C’è poi l’effetto delle leggi elettorali regionali, che in nome della governabilità irrigidiscono soglie e premi, tagliando fuori pezzi di società politica. Il caso toscano, con Toscana Rossa esclusa pur con la candidata presidente sopra il 5%, ha mostrato come la distinzione tra voto al presidente e voto di lista possa tradursi in una mutilazione della rappresentanza. In Veneto, Campania e Puglia lo stesso meccanismo opera in altre forme: soglie che schiacciano le forze minori, premi strutturati per garantire maggioranze ampie anche a partire da minoranze sociali. È la fisiologia del modello borghese quando entra in fase di stanchezza: si valorizza la stabilità, si impoverisce la pluralità, si sacrifica la mobilitazione. Il risultato non è un ordine più forte, ma un ordine più fragile, costretto a cercare legittimazione nel racconto mediatico più che nel consenso sociale.
Qui si innesta la critica marxista classica alla democrazia borghese. Gli apparati statali e para-statali – burocrazie, media system, think tank, corpi tecnici – tendono a riprodurre gli schemi di dominio delle classi proprietarie, presentando come “necessarie” scelte che sono in realtà opzioni politiche. La competizione elettorale, lungi dal rovesciare questa struttura, la incapsula: chi vuole governare deve mostrarsi affidabile per i mercati, compatibile con i trattati, prevedibile per le grandi filiere industriali e finanziarie. Il risultato è che la dimensione del conflitto – redistribuzione, pianificazione democratica, controllo sociale degli investimenti, proprietà e comando nelle filiere strategiche – esce dalla scheda. Resta la scelta del personale politico, non la scelta del programma sociale.

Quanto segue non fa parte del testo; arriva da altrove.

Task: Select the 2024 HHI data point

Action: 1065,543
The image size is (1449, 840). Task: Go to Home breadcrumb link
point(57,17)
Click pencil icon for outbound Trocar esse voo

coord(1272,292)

La gente lo intuisce, e smette di votare.
Naturalmente non basta denunciare; servirebbe un’agenda di rottura. Le Regioni sono il luogo in cui la democrazia può tornare a essere sostanza: sanità pubblica rifinanziata e sottratta alla logica estrattiva delle esternalizzazioni, trasporto locale come diritto, politiche abitative contro la rendita, condizioni di lavoro nei servizi appaltati come variabile politica, uso selettivo e condizionato dei fondi europei per obiettivi sociali misurabili. Ma questa agenda non è oggi al centro della contesa. A destra prevale la quadratura tra sicurezza, infrastrutture, autonomia contabile e incentivi a impresa; a sinistra prevale il racconto della buona amministrazione e della “coesione”, spesso compatibile con le stesse ricette. La scena si fa angusta e l’uscita si intravede appena.